[WHAT TO DO] Give a verbatim quotation of every record.

Dataset excerpts:

--------------------

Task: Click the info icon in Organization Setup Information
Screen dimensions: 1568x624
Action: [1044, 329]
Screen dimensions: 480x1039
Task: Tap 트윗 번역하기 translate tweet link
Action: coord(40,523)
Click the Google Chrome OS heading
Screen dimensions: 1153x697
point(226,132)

--------------------

[ANSWER SECTION]
Task: Click the info icon in Organization Setup Information
Screen dimensions: 1568x624
Action: [1044, 329]
Screen dimensions: 480x1039
Task: Tap 트윗 번역하기 translate tweet link
Action: coord(40,523)
Click the Google Chrome OS heading
Screen dimensions: 1153x697
point(226,132)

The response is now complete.